Vincent Rennich knows he's lucky to be alive. A lifelong nonsmoker, Rennich was diagnosed with lung cancer in 2006 after 26 years of exposure to secondhand smoke as a casino employee in Atlantic City.
Rennich, 53, who had a third of a lung removed, now works at Dover Downs Casino, a smoke-free casino in Delaware. He's also a high-profile advocate for a nationwide movement to snuff out smoking in casinos.
"I began working in a casino when I was 22 years old," he said. "I never knew it would jeopardize my health. None of us did."
He sued his former employer, the Tropicana Atlantic City, five years ago before settling for $4.5 million.
Rennich was in Las Vegas on Tuesday to address health experts, lawyers, anti-smoking activists and casino employees during the first National Smokefree Gaming Symposium. The symposium, which concludes today, focused on education and legal strategies to support state-level bans on smoking in casinos.
"It's been an uphill battle, but it will happen hopefully sooner rather than later," he said.
Rennich said the ban against lighting up at Dover Downs Casino has never been an issue with customers, and cleaner air was one of several factors behind an increase in business last year.
The Delaware Gaming Control Board reported that tax revenues jumped 6.8 percent in 2010, to $243.12 million.
"It's a breath of fresh air working at Dover Downs," he said. "I know I'm very fortunate.
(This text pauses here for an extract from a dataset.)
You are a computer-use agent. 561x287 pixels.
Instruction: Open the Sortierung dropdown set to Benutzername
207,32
Very few people survive lung cancer. I think it's only 14 percent."
According to the American Gaming Association, a minority of the 22 states with commercial and racetrack casinos have outright bans on smoking. Delaware, Maryland and New York are among eight states that ban smoking in all parts of the casino.
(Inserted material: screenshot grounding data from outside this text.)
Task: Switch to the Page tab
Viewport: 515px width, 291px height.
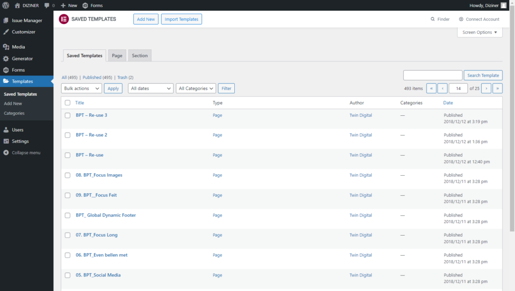Action: tap(117, 55)
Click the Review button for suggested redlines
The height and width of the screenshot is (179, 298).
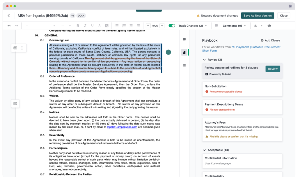point(273,69)
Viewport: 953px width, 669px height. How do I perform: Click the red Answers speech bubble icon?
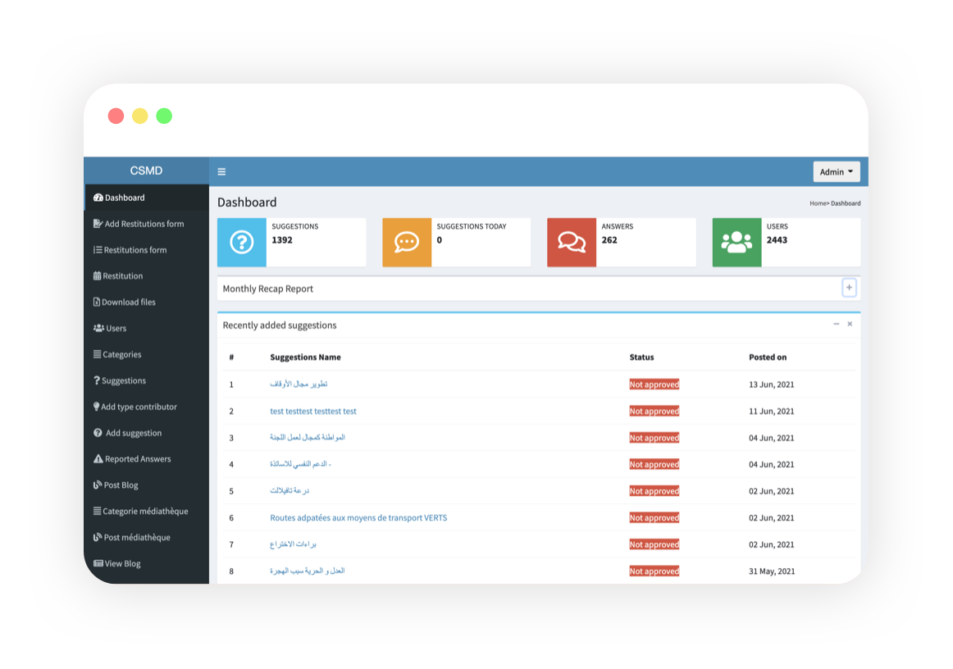[x=572, y=242]
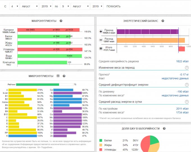
Task: Open the end year dropdown
Action: (97, 6)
"We've started a movement and we will not stop until all gaming workers have a safe, smoke-free workplace," said Stephanie Steinberg, organizer of the symposium and chairwoman of Smoke-Free Gaming of America.
Steinberg stressed it was only "a matter of time" before casinos are smoke-free. The symposium, held at the smoke-free Marriott Springhill Suites, also attracted executives and workers from Native American casinos.
Ben Shelly, president of the Navajo Nation, was honored for his executive order making Navajo tribal lands and tribal casinos smoke free. The Navajo Nation, with 300,000 members, covers parts of Arizona, New Mexico and Utah.
Shelly said he signed the order to "protect the health, wellness and welfare of the Navajo people."
"As leaders we must create safer environments for our people," he said. "We do not want to expose our Navajo people to further unnecessary, health-related illnesses that can be caused by secondhand smoke."